Well, that sounded... well, "good" was a strong word for the situation, but better than it could have been. What worried me was the deliberately neutral way she said it. "Is that okay?" I asked tentatively.

The bear-fox shrugged. "Yeah... I guess so. It's just that after that I go to Ireland, to stay with my aunt and uncle."

Thomas leaned over to touch her knee. "They're good people," he rumbled. "I've been to stay with them a couple times."

Claire briefly looked even more unhappy, but then physically shook herself out of it. And winced, one paw moving to her stomach. "Ouch," she said in a livelier voice. "Shouldn't do that just yet. But anyway, it's not that - it's just a long way away."

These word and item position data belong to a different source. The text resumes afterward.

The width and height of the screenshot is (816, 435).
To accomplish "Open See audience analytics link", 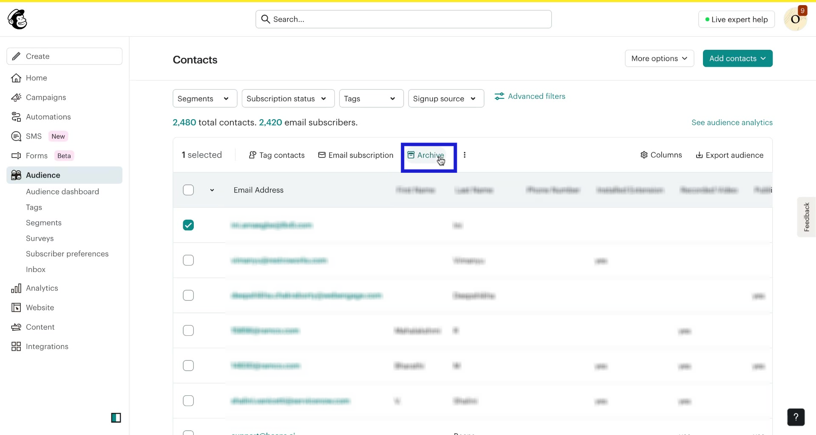I will click(732, 122).
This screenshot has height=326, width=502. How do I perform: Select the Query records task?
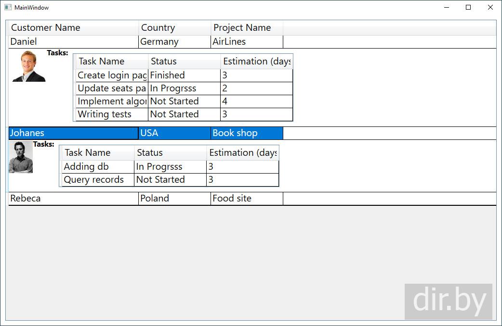(98, 180)
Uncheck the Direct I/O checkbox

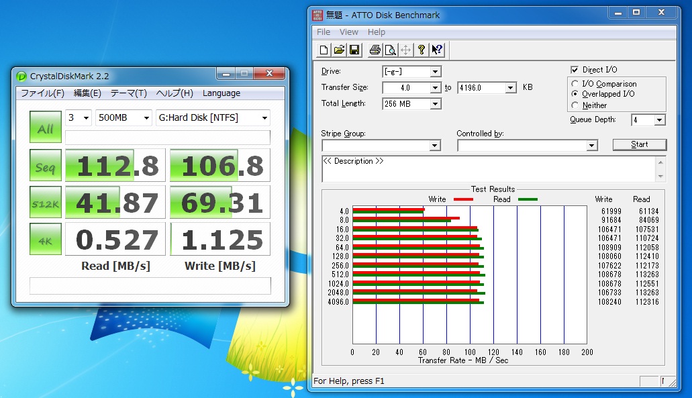(575, 70)
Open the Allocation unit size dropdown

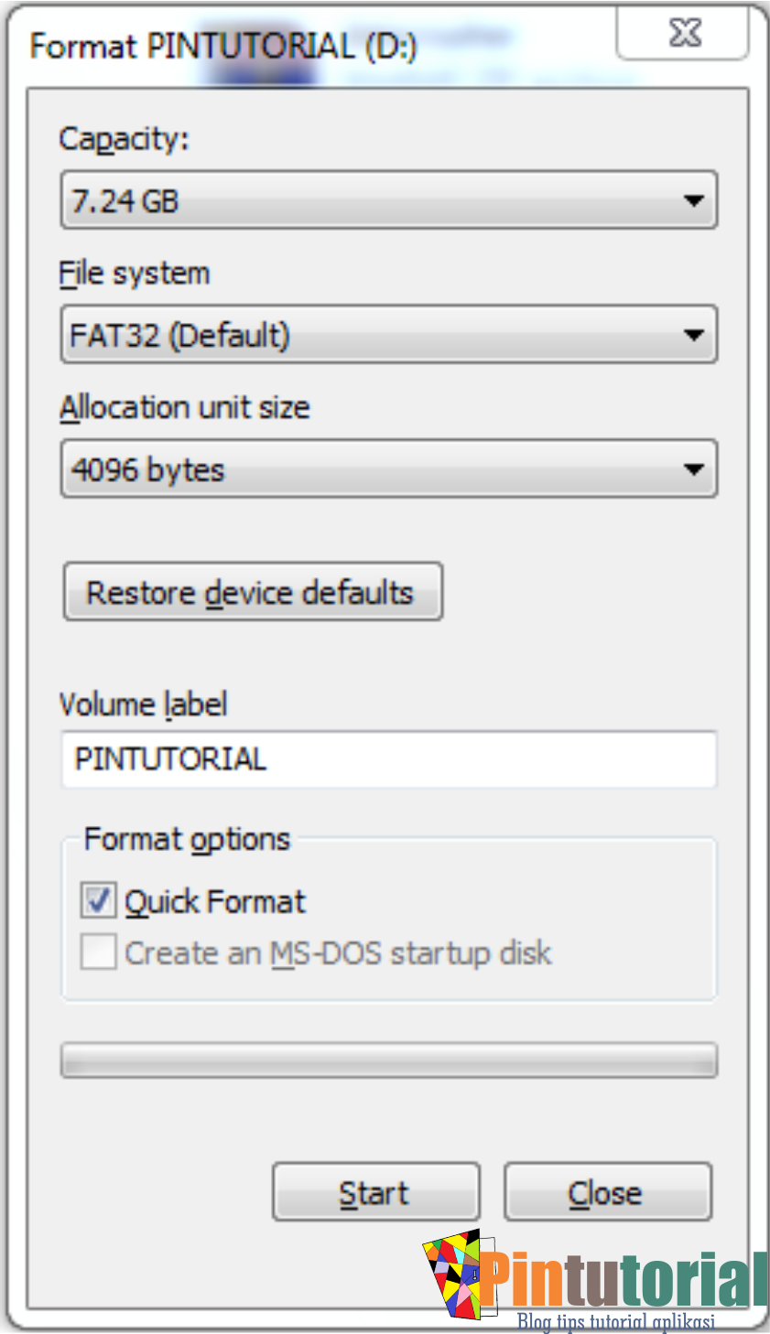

"You know I'll call as often as you want me to," I told her - and then suddenly realized I might not be able to keep that promise. After the term ended I was slated to go back to the correction center, and I didn't know if I'd be able to keep my phone. "Or - or write, if I can't call," I finished, trying to mask my plummeting stomach.

Jake looked at me in concern, but I think I at least fooled Claire, because she smiled at me. "Thanks."

I forced that worry way, way to the back of my mind and smiled back.

"What about you?" Dan asked, looking at Thomas.

The grizzly smiled too, though he didn't look especially happy. "No, I'll stay here. I plan to take classes at the vocational school on the west side."

Claire wound up having lunch with us and staying for a couple hours afterwards, though Thomas bailed, saying he needed to get some things. He came back just as we were finishing the third Harry Potter movie.

"You should come back tomorrow!" Michael said enthusiastically. Raleigh'd left and he'd come in soon after we'd started the movie, and the deer had warmed up to Claire - and vice versa - in thirty seconds flat.

The bear-fox laughed. "I'll see what I can do," she promised. She looked over to Dan. "Thank you so much for having me over, Mr. Altera."

"It was no trouble," he assured her. "You're welcome back any time."

I trailed outside after her. I almost told her to take care, but I didn't want to ruin the mood. "Thanks for coming over," I said instead. "I know I had a great time, at least."

"Me, too," Claire responded. Thomas and I helped her up into his truck again - there's something inherently sad about doing that, by the way, but I tried not to let it bother me - and then he coolly shook my paw and left.